Zorgen over en voor onze jeugd
Er gebeurt heel veel in de stad voor de jeugd, en daar krijgen we dan af en toe een brief over van de wethouder Jeugd, Dennis de Vries. Soms is zo’n brief heel helder, maar bij de laatste brief hadden we de nodige vragen. Daarom besloten we samen met een aantal andere fracties die brief te bespreken in de commissievergadering.

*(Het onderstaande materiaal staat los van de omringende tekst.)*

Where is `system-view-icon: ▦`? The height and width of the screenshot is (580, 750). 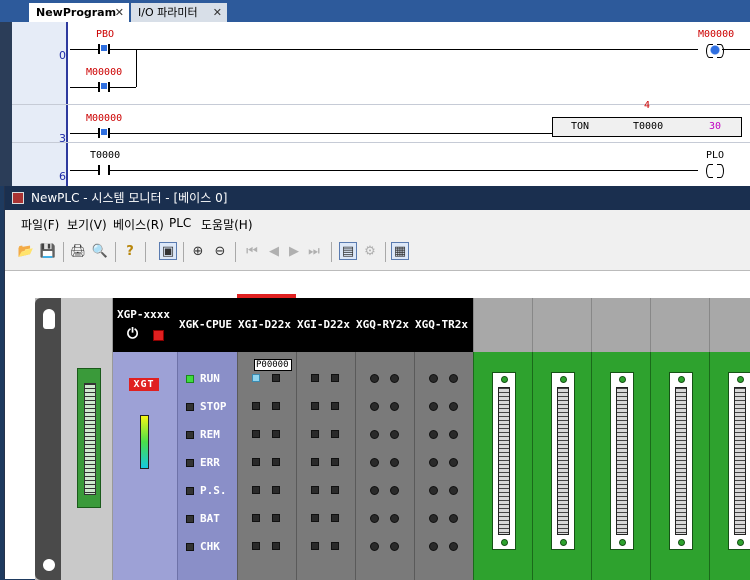
system-view-icon: ▦ is located at coordinates (400, 251).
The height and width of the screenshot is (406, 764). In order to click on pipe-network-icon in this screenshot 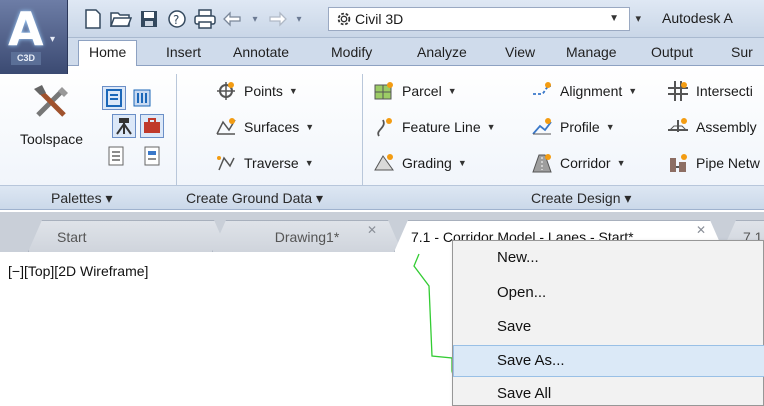, I will do `click(678, 163)`.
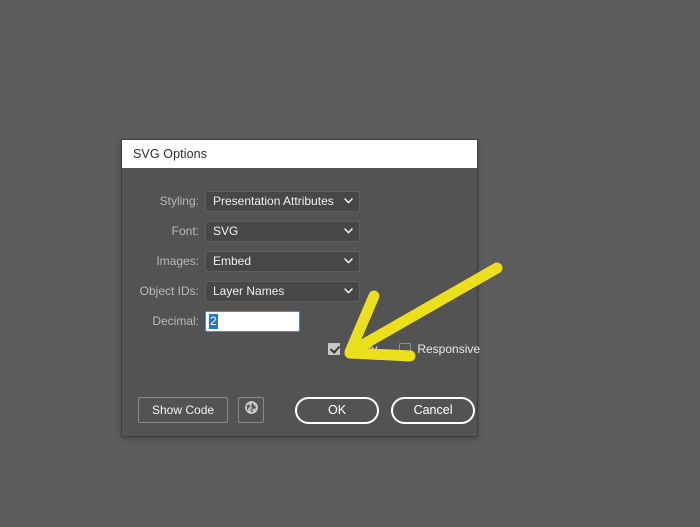  What do you see at coordinates (232, 261) in the screenshot?
I see `images-select-value: Embed` at bounding box center [232, 261].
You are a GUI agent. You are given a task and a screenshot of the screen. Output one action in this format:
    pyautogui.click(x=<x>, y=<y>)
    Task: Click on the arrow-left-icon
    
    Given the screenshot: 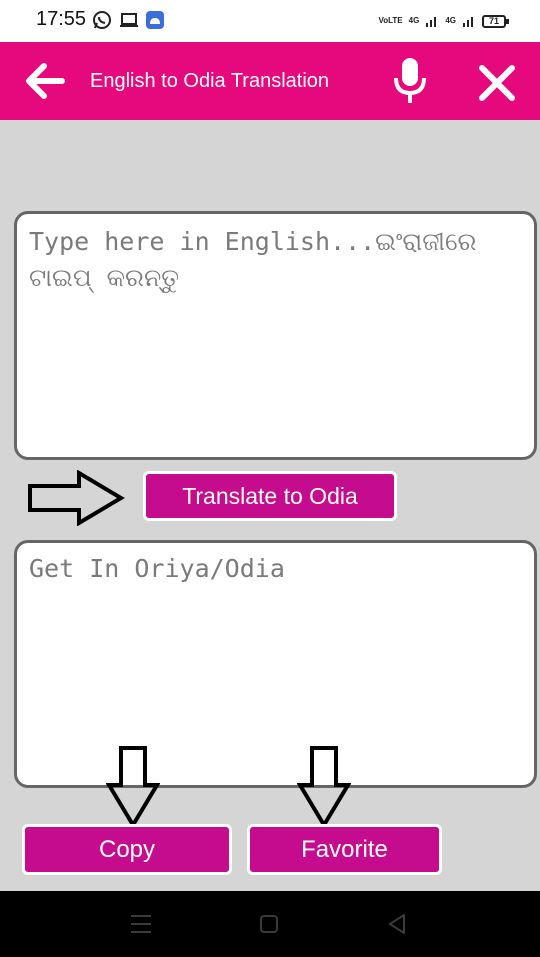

De jeugd heeft de toekomst, werd altijd gezegd. Maar die toekomst staat onder druk. Klimaatstress: Ligt Utrecht straks aan zee, wordt het onleefbaar heet en krijgen we jaarlijkse stortbuien waarbij straten en huizen onderlopen? Woningcrisis: Heb ik straks eigenlijk wel een huis? Prestatiedruk: Kan ik wel voldoen aan alles waaraan ik denk te moeten voldoen? Ongelofelijk veel jongeren hebben behoefte aan zorg en hulp. Zo veel dat je denkt ‘hoe kan dit, waar gaat het mis?’. En dan moeten wij hier ook nog eens flink bezuinigen op zorg en hulp aan diezelfde jeugd. Dat schuurt, en het doet pijn. Maar het is wel nodig.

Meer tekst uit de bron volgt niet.